The authorities in Russia are conscripting males in occupied Crimea to serve in the Russian armed forces.  “As an occupying power, Russia not only has no right to conscript people in Crimea, but its draft is blatantly violating international law,” says Hugh Williamson, HRW's Europe and Central Asia director. 

And the Russian government has gained even greater control over freedom of speech and information online, as the new “sovereign internet” law has gone into effect today.

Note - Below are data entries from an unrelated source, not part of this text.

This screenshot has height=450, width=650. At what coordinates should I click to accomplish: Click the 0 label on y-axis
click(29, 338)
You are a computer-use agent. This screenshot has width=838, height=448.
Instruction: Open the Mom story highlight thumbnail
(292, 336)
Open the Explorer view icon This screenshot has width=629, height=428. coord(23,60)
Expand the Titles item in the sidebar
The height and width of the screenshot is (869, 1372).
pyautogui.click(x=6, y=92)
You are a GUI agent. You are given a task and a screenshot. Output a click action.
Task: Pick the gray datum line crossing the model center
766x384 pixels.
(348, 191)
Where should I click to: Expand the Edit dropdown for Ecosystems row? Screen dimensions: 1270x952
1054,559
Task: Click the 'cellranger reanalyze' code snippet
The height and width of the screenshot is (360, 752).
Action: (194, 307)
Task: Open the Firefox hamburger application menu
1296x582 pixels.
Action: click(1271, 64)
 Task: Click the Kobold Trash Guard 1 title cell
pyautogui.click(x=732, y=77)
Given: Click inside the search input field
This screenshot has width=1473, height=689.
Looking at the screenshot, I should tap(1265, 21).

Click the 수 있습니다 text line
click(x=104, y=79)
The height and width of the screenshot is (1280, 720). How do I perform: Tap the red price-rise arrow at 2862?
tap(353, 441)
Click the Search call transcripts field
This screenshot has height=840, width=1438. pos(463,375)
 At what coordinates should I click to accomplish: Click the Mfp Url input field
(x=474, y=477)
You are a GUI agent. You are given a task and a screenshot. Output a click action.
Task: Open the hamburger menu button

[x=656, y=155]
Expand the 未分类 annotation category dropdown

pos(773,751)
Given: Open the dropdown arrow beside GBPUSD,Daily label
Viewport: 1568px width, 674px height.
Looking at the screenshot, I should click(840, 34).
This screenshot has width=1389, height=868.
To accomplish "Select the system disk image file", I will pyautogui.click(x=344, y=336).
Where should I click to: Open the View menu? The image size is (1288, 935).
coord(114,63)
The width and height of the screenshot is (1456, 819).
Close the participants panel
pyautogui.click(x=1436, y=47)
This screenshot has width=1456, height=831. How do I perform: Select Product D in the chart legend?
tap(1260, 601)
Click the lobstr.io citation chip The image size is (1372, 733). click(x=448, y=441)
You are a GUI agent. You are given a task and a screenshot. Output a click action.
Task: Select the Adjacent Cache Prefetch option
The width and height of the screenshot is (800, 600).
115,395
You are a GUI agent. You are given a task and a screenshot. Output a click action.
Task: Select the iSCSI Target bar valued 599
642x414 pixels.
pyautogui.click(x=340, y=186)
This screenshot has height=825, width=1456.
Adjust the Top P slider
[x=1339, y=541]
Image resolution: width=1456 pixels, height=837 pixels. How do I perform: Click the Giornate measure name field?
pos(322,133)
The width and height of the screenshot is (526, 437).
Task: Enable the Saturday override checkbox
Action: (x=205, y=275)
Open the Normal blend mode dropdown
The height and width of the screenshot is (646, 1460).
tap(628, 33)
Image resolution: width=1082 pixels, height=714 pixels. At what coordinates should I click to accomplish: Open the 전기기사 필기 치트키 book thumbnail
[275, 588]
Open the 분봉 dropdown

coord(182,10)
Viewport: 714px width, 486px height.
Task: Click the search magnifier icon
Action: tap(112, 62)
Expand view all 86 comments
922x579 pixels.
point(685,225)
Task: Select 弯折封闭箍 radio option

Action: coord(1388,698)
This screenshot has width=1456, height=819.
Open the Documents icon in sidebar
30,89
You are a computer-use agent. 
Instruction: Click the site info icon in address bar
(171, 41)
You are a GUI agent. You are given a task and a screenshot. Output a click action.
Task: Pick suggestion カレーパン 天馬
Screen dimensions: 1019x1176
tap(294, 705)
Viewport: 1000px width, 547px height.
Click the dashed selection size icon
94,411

French President Emmanuel Macron should keep his pledges to press for key human rights improvements during his visit to China (November 4-6), HRW said today in a letter to the president. Macron should publicly press Chinese President Xi Jinping to close the “political education” camps in Xinjiang, to release all wrongfully detained or imprisoned activists, and to respect Hong Kong people’s rights to participate in politics.

It is worrying that the US-based World Congress of Families (WCF), composed in part by organizations that promote exclusionary anti-LGBT rhetoric, have been meeting in Accra, Ghana. WCF leaders have also propagated racism and xenophobia, ideologies that are surely unwelcome in the country.

Three more aid workers, this time staff from the International Organization for Migration (IOM), have been killed in South Sudan, the latest in a long line of frontline workers who have become casualties of the country’s devastating six-year war.

The government of Myanmar seems intent on jumping on the military bandwagon to crack down on freedom of expression

And Indonesia is set to expand its abusive blasphemy laws as part of an overhaul of the country’s Criminal Code.